Since home can be apprehended as
an ‘implicit psychological structure’ (Chow & Healy, 2008: 8), Dixon &
Durrheim state that ‘in the
course of everyday life, we tend to overlook its significance because our place
behaviour and sense of ‘being in place’ unfolds largely without conscious
reflection’ (2004: 458). Consequently, whilst ‘by being away from home,
the things, places, activities and people associated with home become more
apparent through their absence’ (Case, 1996:1), the significance of place
identity too becomes apparent as the bond between person and place is challenged.
Unfortunately, the loss of place constitutes the loss of self, and powerful social
and psychological responses emerge as a consequence.

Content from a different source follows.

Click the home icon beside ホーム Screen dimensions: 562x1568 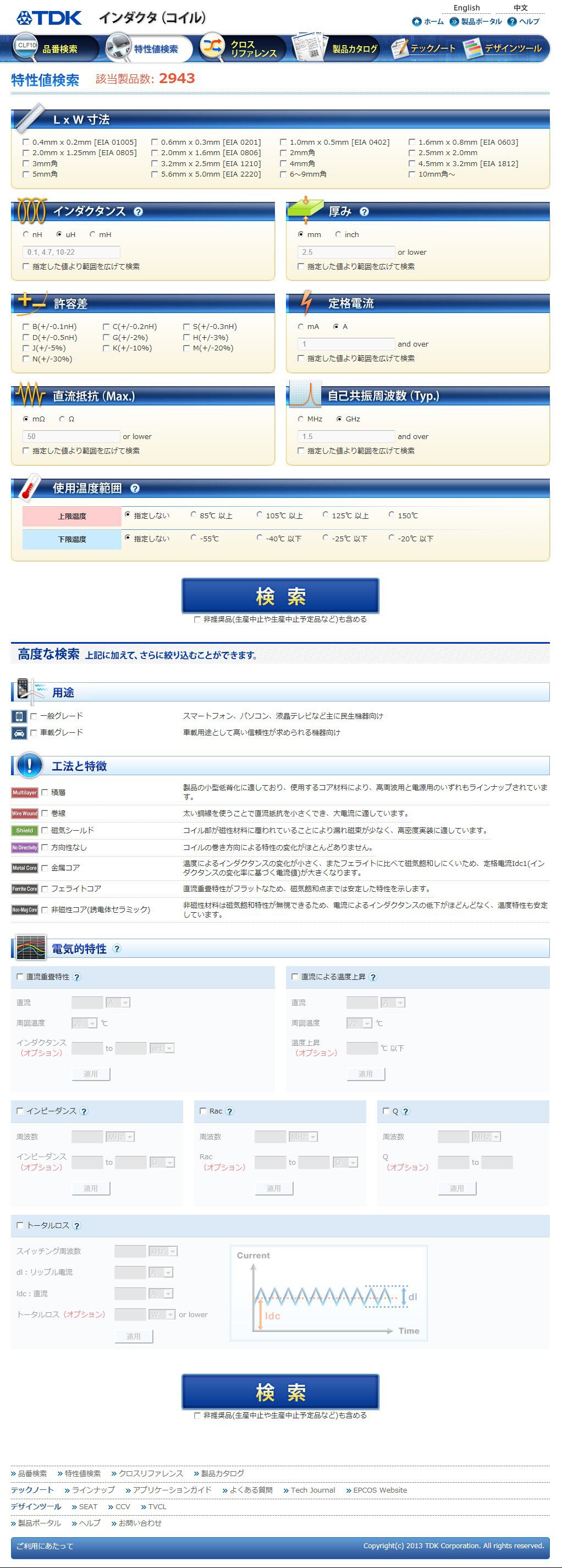tap(417, 22)
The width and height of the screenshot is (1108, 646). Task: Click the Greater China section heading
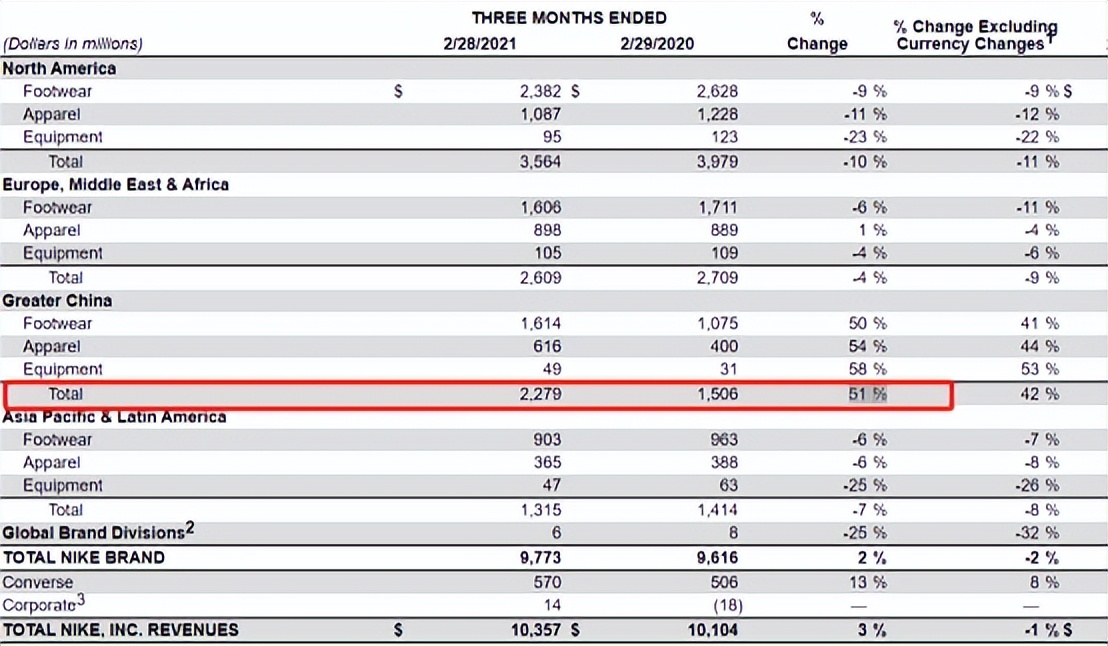coord(57,301)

For many transitioning to
university, the shock of extended periods of time spend away from the family
residence in an unfamiliar environment and the failure to adjust to such may
materialise in the form of drop-out, under achievement and lack of fulfilment
(Chow & Healy, 2008).

 

1.4.   ‘Continuity’ or Dislocation?

 

Largely, such shock can be
attributed to a lack of the subjective, self-perceived ‘continuity’ that
‘involves not the complete absence of change but some connection between past,
the present and the future within identity’ (Speller, 2002: 43) across time and
situation. The emotional significance of home
anchors individuals to their former selves, acting as a vital source of
place-referent continuity. Consequently, whilst the excitement and anticipation
of experiencing a new physical and social environment may counter the negative
effects of the abrupt transition, adapting to the rhythm of a new daily life is
distressing for many and maintaining a connection with home is a fundamental
coping strategy. Yet, according to Twigger-Ross & Uzzell (1996), some may
make a conscious decision to dislocate and make a purposeful attempt to make a
break with their former identity. This ‘conscious discontinuity,’ characterised
by separation with the previous environment, permits individuals to seek places
more congruent with their sense of self (Chow & Healy, 2008).